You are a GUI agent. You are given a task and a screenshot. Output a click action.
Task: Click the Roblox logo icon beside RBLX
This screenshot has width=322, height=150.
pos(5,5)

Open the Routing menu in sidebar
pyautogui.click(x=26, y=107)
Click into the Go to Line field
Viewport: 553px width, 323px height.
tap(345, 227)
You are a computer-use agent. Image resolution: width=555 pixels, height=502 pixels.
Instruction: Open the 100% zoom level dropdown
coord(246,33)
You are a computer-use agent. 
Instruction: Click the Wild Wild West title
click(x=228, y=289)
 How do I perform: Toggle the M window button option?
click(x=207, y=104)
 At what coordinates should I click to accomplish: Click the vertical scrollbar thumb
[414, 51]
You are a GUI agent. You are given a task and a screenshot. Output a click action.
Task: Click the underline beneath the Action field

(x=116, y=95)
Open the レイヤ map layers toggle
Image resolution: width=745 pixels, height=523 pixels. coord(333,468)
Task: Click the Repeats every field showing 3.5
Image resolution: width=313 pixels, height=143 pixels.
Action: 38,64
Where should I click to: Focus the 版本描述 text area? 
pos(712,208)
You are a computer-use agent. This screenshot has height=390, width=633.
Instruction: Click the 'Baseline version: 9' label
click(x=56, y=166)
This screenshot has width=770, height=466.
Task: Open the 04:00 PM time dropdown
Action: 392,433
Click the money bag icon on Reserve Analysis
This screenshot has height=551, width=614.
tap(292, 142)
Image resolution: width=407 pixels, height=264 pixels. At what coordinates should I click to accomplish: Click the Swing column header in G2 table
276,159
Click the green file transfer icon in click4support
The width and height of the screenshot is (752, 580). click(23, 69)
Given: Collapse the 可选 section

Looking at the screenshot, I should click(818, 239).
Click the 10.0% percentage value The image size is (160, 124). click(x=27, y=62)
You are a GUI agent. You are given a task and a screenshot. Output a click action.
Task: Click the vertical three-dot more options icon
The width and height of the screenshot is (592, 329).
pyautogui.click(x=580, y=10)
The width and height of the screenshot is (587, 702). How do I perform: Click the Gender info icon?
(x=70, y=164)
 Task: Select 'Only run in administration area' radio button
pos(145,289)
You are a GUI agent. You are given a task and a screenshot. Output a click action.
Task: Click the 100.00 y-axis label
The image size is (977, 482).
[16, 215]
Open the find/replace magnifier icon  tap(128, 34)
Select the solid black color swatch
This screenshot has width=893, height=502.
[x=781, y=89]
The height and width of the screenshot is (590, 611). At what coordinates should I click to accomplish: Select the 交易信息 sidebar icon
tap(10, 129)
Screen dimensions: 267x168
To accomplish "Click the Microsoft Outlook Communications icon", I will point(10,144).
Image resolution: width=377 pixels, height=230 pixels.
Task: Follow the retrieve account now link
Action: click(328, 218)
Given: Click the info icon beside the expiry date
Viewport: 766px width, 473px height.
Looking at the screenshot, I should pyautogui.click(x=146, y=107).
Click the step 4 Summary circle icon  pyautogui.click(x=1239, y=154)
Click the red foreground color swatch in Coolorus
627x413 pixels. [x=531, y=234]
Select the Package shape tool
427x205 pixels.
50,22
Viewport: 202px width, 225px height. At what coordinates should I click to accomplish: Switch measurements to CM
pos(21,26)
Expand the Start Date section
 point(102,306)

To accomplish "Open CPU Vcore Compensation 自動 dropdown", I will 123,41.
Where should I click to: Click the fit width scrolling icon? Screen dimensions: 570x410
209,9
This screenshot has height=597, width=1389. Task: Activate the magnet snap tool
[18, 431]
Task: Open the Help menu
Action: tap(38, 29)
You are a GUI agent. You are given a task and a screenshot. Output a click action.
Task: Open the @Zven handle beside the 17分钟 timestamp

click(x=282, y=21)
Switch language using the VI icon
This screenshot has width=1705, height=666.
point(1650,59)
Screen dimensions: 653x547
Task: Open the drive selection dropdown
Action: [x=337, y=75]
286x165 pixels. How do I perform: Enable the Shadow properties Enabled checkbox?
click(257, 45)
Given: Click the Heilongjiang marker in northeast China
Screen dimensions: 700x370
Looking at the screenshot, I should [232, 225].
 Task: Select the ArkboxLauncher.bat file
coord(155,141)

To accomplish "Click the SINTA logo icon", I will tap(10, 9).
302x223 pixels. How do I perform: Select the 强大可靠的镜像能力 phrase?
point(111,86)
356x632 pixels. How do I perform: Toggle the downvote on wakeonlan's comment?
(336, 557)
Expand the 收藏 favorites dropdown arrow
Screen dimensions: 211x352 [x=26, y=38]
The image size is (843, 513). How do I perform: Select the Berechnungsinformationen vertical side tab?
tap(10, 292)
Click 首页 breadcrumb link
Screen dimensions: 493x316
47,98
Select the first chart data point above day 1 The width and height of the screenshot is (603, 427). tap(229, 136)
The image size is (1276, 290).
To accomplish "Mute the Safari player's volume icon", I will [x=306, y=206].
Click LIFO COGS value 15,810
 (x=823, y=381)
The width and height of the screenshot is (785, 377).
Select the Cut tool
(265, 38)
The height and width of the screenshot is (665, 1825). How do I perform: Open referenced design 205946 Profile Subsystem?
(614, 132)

• [Brief] Go back to the listing above. Copy word for word the lines from the one with "Click the green" through the one with "Task: Click the vertical", and nothing more.

• [Exercise solution]
Click the green file transfer icon in click4support
The width and height of the screenshot is (752, 580). click(23, 69)
Given: Collapse the 可选 section

Looking at the screenshot, I should click(818, 239).
Click the 10.0% percentage value The image size is (160, 124). click(x=27, y=62)
You are a GUI agent. You are given a task and a screenshot. Output a click action.
Task: Click the vertical three-dot more options icon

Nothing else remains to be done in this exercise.